• Supplied data:
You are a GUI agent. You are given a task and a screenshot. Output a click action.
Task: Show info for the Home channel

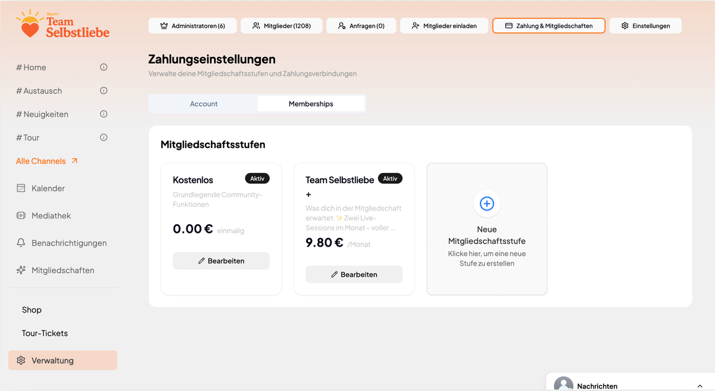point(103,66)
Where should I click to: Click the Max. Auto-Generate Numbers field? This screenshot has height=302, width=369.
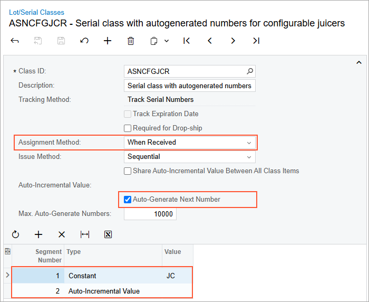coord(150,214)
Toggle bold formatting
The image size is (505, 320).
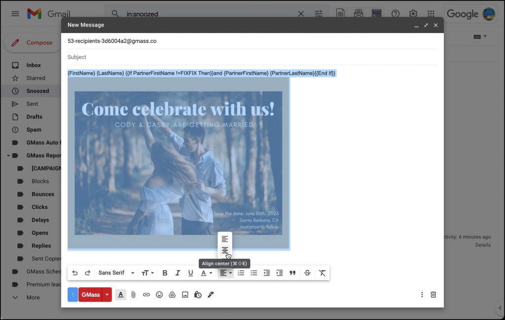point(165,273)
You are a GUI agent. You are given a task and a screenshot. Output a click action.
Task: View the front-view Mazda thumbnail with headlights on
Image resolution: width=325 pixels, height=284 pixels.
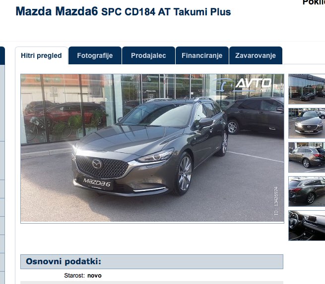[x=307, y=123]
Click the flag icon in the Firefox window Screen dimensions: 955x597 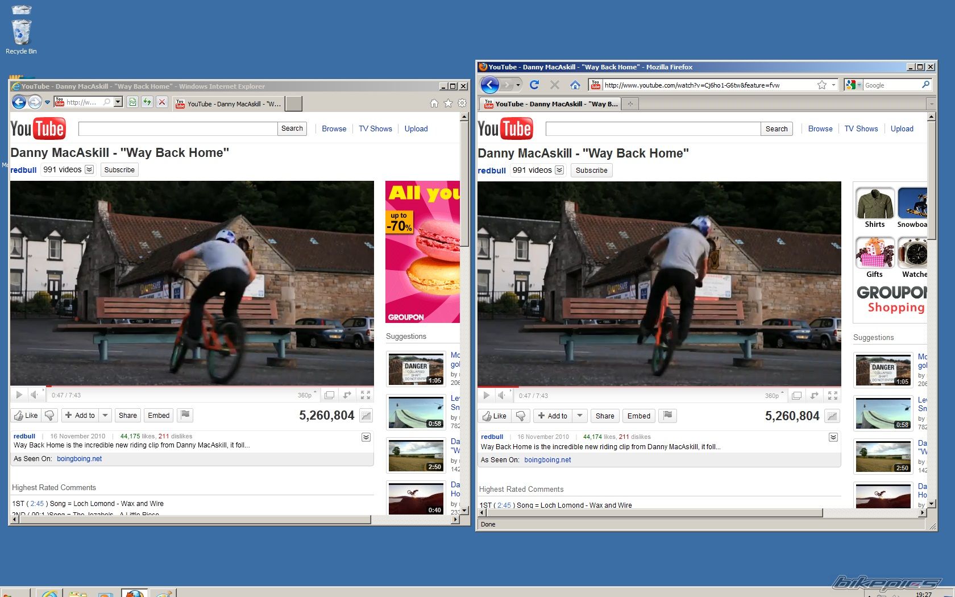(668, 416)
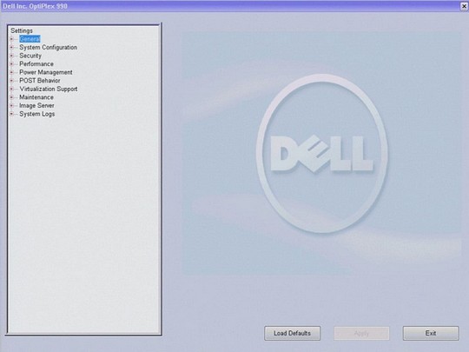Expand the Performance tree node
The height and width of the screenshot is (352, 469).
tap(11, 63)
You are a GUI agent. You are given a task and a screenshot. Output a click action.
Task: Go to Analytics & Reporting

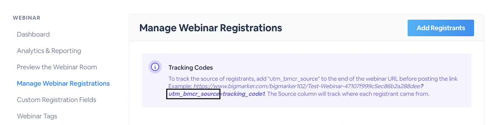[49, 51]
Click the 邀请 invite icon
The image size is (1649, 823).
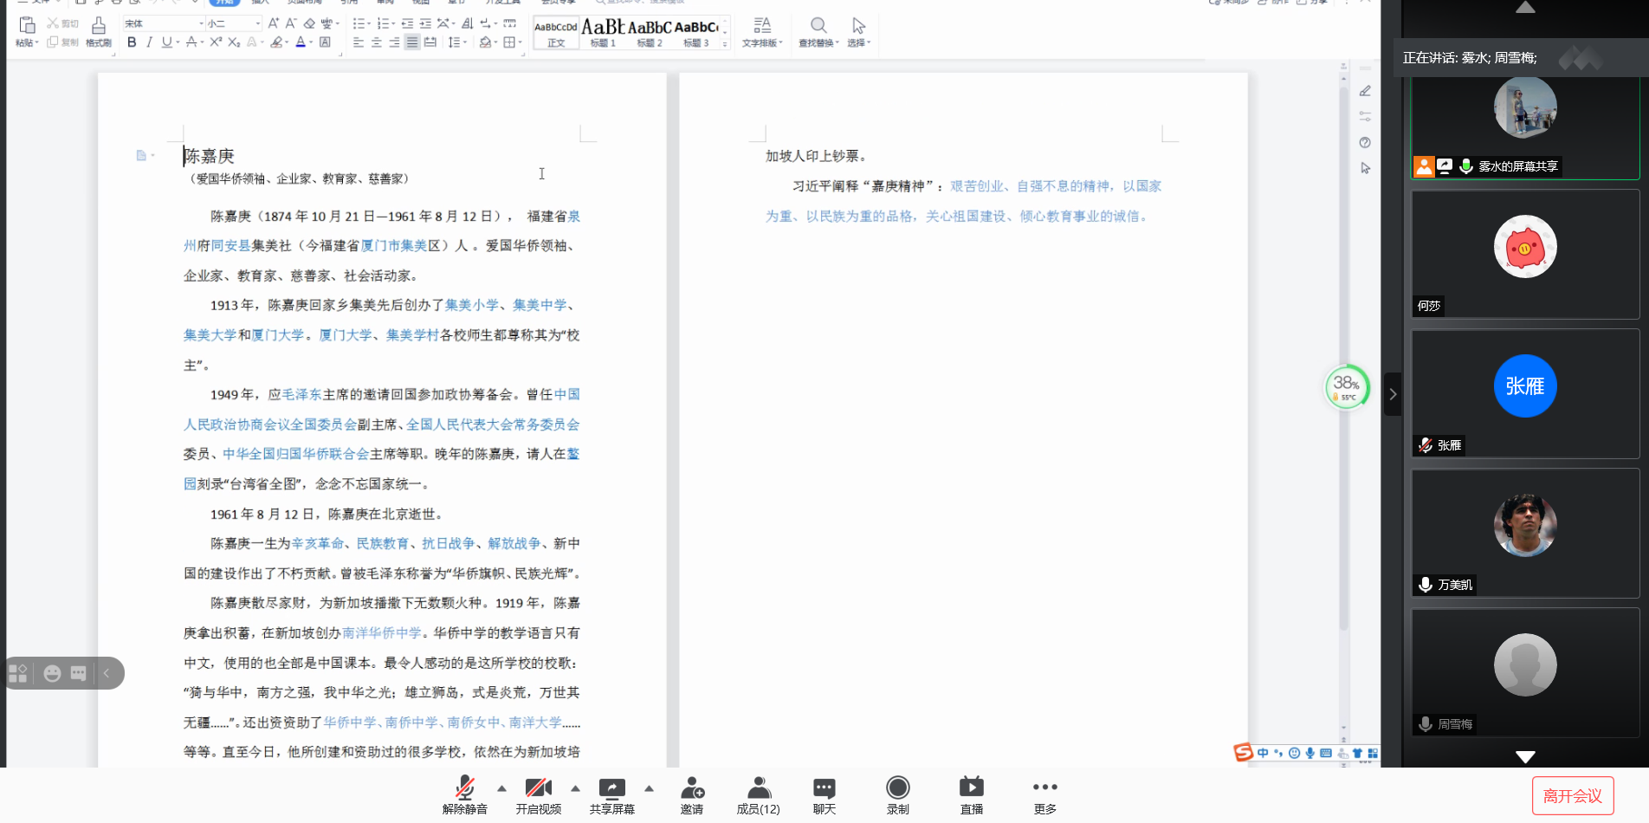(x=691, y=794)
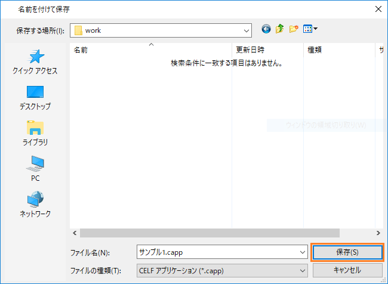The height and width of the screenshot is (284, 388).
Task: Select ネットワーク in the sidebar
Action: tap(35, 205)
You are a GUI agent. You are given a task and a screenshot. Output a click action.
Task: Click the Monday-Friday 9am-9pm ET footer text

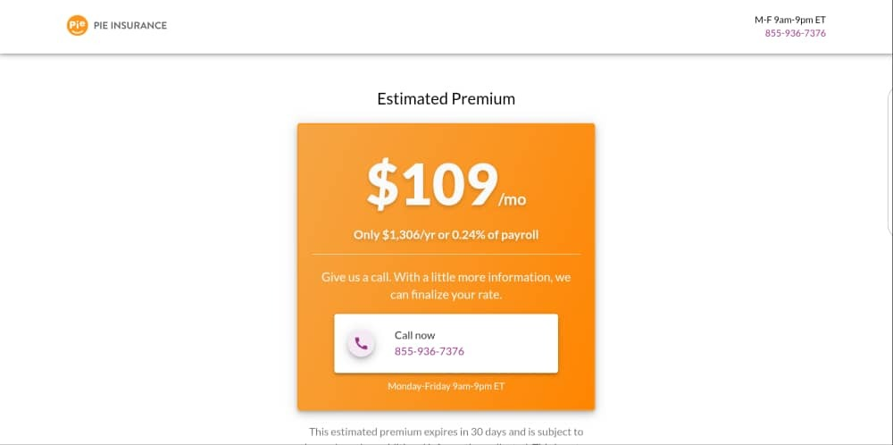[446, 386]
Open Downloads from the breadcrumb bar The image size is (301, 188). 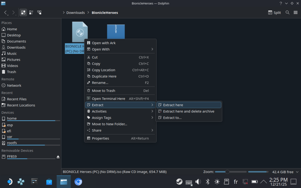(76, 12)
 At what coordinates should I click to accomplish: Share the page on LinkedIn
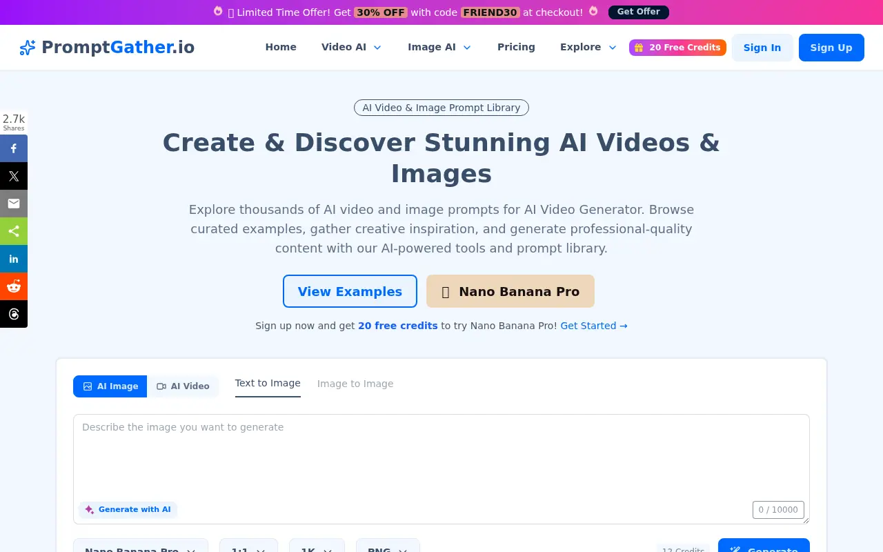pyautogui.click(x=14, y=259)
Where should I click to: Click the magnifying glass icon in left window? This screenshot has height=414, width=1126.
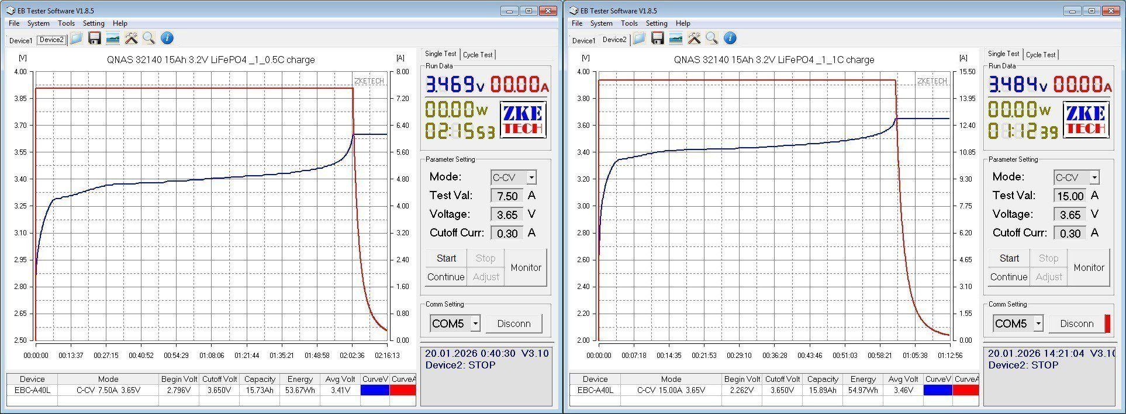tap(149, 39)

• Exercise directions: Could you retype exactly, and only, the lines running from the one with "Where should I click to: Click the magnifying" to the last line of the listing, while leaving any pictures out?

• Written response:
Where should I click to: Click the magnifying glass icon in left window? This screenshot has height=414, width=1126.
tap(149, 39)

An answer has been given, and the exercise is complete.